Although separated, at first Cassia manages to communicate with Ky - as they trade items for messages with the 'Archivists' (a code word for specialist ‘traders’).  Then her loot is stolen and she no longer has anything of value to trade so she becomes a non-specialist trader for the archivists.  She then sets up a place called the Gallery where creative people can share and exchange their art.  Is this all sounding a bit dull to you?  It was to me and my eyebrows creased quite a lot while I tried to figure out the point of a lot of the stuff going on. However, to Condie’s credit, they did all tie back to the central plot – eventually.

So here are my issues:
This book has helped me understand why it is important to use the italics function sparingly. Condie got carried away with her use of it. A lot of the time I thought it was unnecessary and found it distracting.

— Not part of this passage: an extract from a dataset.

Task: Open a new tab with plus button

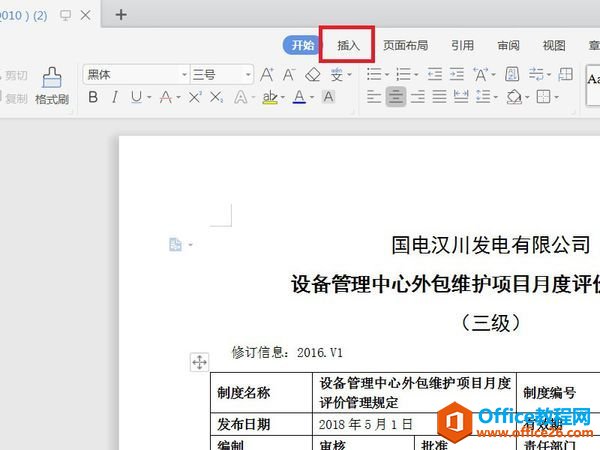Action: pos(121,14)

Admittedly, I prefer prose to verse but even I can appreciate that incorporating poetry in novels can be effective and enjoyable, but, unlike in the previous novels, the use of poetry was over-the-top and did not do much for me.

There is a lot of symbolism in it; the Archivists, the Pilot, the Poet, the Physic, the Otherlands etc etc. Plenty of opportunity for book club members to discuss what Condie meant by it all (especially the Pilot - at one point I was shouting 'Okay, enough about the pilot!'). Symbolism is good, but it is very much in your face in this particular novel. For me it lacked subtlety.

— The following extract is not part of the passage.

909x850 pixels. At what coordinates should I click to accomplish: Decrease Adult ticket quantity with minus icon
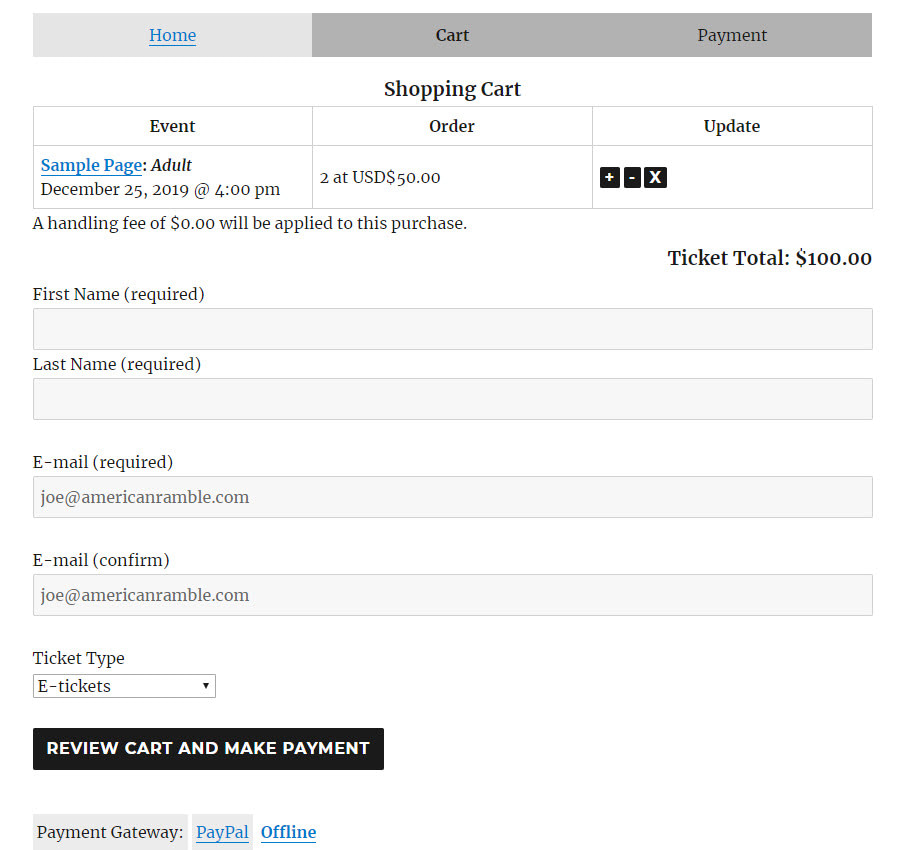tap(632, 177)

I will be as bold as to suggest that this novel has over-REACHED and is perhaps overly ambitious about what it wants to be.  It is trying too hard and, in the end, this is what weakened it for me. The previous two novels focused on just telling the story and were better for it.

Don’t get me wrong: it is not terrible - Xander’s story and the stuff about the plague is quite interesting and I could not help but be chilled by a character who is narrating to me while trapped in his own body, or feel sorrow for a boy who has no choice but to make his living identifying the bodies for loved-ones in mass graves.  I also liked the realistic and complex portrayal of the relationships between characters - Indie's attraction to Xander and then to Ky.  Ky's attraction to Indie despite being in love with Cassia, Xander's attraction to Lei while still being in love with Cassia, Ky and Xander as 'frienemies.'  Condie also has a knack for tying up loose ends.  I would however be very surprised if the majority of people who read REACHED would agree that it is a ‘gripping page-turner’ (which is what it claims on the cover of my copy).